Gerüste

Für den Wiederaufbau der Frauenkirche wurde eine Vielzahl von Gerüsten benötigt, einerseits um den Bauarbeitern Zugang zu höher gelegenen Gebäudeabschnitten zu ermöglichen, anderseits aber um entstehende Gebäudeteile zeitweilig zu tragen. Für beide Gerüstformen war es aufgrund der Dimension des Bauvorhabens immer wieder erforderlich, spezielle Lösungen zu entwickeln, für die dann auch Nachweise über die Standsicherheit zu erbringen waren.

Die Gerüste, die Gebäudeteile stützen sollten, stellten die Meister und Zimmerleute immer wieder vor Herausforderungen. Für die vielen Bögen und Gewölbe mussten so genannte Lehrschalungen konstruiert werden. Dies geschah nach überlieferten handwerklichen Regeln.
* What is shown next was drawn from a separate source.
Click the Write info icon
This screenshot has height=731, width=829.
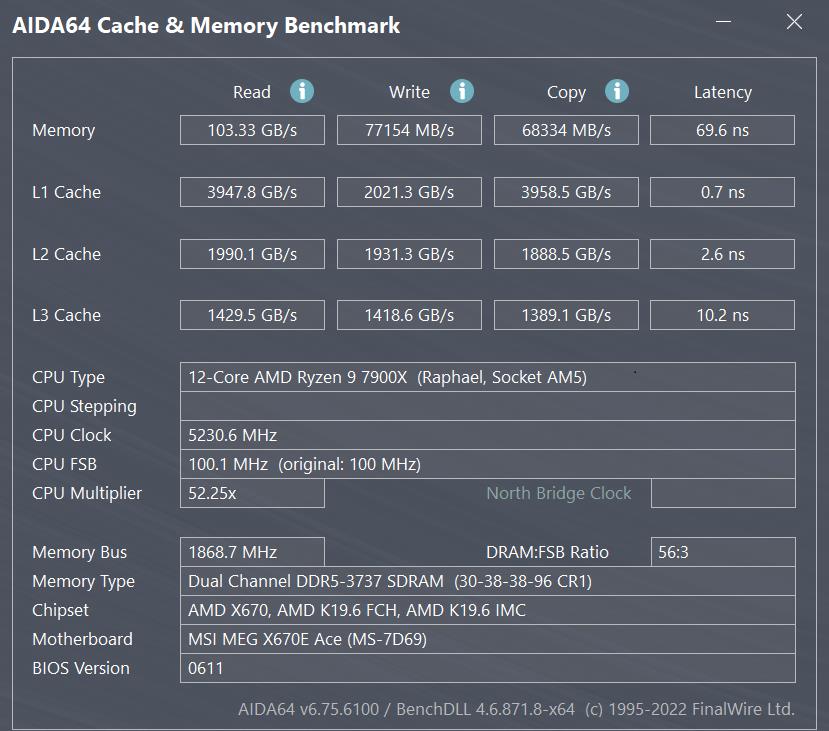461,91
Die zu erzeugenden Formen waren dabei oft komplex und wiesen mehrfache Wölbungen auf. Besonders anspruchsvoll waren die Schalungen für die Bögen zwischen den Innenpfeilern und für die Innenkuppel und die Hauptkuppel.

Kaum vorstellbar ist die Zahl an Gerüststangen, die benötigt wurde. Allein die Holzböden für die Gerüste für das Außenbauwerk bis zum Hauptsims (also bis unterhalb des Kuppelanlaufs) füllten 12 Sattelschlepper. Für Stütz- und Tragekonstruktion der Lehrschalung der Hauptkuppel wurden 20.000 Verbindungsstücke benötigt, um die einzelnen Stangen zusammenzuhalten.